§ INSTRUCTIONS FOR THE TASK: Below are records; copy every line in them that holds the word "sidebar".

Stored data
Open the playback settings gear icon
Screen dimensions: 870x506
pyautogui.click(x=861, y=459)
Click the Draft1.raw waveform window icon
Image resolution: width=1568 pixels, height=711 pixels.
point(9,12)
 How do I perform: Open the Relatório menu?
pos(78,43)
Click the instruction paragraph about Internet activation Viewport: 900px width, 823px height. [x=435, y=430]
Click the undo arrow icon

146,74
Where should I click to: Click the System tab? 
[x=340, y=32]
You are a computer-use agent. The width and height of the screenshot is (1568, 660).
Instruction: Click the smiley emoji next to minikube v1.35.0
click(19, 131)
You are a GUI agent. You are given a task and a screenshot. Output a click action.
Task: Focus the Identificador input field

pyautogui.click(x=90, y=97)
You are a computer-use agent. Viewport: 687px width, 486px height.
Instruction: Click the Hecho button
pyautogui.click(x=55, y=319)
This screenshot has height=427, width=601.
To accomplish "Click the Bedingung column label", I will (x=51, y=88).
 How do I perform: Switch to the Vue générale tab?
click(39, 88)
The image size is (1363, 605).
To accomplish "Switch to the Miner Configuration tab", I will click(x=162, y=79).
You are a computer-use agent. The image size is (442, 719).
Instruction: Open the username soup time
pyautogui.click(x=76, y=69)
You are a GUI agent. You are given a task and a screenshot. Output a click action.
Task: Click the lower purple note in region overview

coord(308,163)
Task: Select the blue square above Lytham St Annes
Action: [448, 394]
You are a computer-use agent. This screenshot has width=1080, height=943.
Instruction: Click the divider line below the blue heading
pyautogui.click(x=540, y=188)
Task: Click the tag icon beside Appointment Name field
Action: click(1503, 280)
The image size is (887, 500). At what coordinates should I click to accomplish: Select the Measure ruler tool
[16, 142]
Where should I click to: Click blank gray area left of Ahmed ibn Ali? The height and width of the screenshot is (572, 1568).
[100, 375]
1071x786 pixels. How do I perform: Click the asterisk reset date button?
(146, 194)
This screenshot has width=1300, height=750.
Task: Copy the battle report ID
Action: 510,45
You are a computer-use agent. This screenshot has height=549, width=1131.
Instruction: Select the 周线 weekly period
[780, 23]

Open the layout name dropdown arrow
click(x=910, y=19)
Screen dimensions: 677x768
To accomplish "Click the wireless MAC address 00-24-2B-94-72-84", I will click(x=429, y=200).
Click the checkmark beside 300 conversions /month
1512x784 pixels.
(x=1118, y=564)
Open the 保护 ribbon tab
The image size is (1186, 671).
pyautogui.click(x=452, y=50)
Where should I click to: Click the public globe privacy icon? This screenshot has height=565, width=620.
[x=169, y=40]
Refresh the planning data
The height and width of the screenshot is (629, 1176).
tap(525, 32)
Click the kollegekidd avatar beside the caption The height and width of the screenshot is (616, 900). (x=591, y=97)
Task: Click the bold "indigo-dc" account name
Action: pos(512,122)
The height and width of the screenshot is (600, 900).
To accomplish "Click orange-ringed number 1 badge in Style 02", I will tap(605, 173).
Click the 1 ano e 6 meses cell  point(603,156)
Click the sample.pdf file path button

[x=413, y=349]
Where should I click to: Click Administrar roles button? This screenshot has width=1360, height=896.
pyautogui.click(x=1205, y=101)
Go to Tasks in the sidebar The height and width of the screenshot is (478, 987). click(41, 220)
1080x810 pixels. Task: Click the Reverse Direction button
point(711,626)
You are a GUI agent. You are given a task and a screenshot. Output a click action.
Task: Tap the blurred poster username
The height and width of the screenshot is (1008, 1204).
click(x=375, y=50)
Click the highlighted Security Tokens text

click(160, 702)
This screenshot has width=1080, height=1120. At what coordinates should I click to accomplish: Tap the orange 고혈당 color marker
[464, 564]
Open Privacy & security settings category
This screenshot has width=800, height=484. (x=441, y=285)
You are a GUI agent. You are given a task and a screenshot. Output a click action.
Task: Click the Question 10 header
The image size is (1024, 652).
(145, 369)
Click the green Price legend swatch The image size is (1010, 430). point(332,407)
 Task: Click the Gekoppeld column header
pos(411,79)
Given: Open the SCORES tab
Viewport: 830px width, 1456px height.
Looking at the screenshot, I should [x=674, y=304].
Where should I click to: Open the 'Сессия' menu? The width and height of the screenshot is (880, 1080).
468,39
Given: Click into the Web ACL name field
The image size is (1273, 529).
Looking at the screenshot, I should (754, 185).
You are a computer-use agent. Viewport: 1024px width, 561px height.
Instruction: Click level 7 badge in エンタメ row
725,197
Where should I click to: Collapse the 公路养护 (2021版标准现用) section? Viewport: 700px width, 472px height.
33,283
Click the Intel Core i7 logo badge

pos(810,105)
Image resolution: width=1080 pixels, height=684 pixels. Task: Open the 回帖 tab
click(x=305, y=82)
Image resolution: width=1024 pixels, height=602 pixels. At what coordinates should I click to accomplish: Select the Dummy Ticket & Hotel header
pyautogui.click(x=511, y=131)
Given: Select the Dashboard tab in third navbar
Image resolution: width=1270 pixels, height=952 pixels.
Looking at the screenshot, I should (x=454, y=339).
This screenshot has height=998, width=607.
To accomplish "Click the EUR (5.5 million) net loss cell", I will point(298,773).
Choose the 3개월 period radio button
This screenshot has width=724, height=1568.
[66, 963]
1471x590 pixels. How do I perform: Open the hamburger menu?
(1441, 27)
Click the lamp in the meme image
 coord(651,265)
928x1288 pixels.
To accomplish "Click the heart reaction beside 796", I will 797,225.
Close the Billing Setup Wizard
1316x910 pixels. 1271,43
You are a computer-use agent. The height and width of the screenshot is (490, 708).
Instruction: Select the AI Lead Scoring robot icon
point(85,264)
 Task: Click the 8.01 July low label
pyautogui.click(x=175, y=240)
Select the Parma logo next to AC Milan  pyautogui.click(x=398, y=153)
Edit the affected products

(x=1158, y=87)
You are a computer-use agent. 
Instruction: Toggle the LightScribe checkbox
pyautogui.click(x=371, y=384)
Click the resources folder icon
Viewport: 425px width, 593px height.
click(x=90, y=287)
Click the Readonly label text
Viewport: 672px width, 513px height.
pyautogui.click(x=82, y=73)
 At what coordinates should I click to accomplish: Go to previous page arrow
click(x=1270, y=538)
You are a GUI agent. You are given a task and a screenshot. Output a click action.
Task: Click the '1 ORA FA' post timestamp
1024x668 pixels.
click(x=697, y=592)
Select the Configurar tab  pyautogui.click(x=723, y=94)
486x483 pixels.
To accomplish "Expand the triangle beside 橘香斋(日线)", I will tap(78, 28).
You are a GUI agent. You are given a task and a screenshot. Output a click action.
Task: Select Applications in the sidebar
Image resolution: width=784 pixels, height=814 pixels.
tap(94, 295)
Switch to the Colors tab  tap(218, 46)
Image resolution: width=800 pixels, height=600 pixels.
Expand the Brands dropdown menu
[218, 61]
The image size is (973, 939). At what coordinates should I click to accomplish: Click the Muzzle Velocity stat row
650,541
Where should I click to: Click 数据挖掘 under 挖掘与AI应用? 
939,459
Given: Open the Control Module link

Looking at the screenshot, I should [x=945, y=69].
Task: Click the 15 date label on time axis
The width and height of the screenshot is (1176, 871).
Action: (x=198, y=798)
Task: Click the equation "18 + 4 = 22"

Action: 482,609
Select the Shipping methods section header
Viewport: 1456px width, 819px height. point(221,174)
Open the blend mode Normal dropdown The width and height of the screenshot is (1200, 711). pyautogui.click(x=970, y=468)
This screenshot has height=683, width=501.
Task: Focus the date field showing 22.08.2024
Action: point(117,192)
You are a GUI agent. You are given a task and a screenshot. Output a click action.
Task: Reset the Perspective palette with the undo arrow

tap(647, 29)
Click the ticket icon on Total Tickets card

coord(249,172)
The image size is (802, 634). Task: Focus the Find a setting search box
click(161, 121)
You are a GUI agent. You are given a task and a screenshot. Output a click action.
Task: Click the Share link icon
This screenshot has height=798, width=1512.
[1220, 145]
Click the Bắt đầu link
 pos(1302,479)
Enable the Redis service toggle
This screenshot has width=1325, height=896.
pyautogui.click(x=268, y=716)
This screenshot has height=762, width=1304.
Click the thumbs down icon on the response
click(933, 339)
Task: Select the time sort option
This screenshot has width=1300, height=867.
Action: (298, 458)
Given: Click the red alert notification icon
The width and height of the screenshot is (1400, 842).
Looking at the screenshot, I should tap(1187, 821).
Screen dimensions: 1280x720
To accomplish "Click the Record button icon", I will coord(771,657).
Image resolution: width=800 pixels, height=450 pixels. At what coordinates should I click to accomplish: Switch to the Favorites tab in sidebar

§ EXPECTED ANSWER:
Go to Tasks in the sidebar The height and width of the screenshot is (478, 987). click(41, 220)
Task: Select Applications in the sidebar
Image resolution: width=800 pixels, height=450 pixels. At what coordinates should I click to accomplish: Switch to the Favorites tab in sidebar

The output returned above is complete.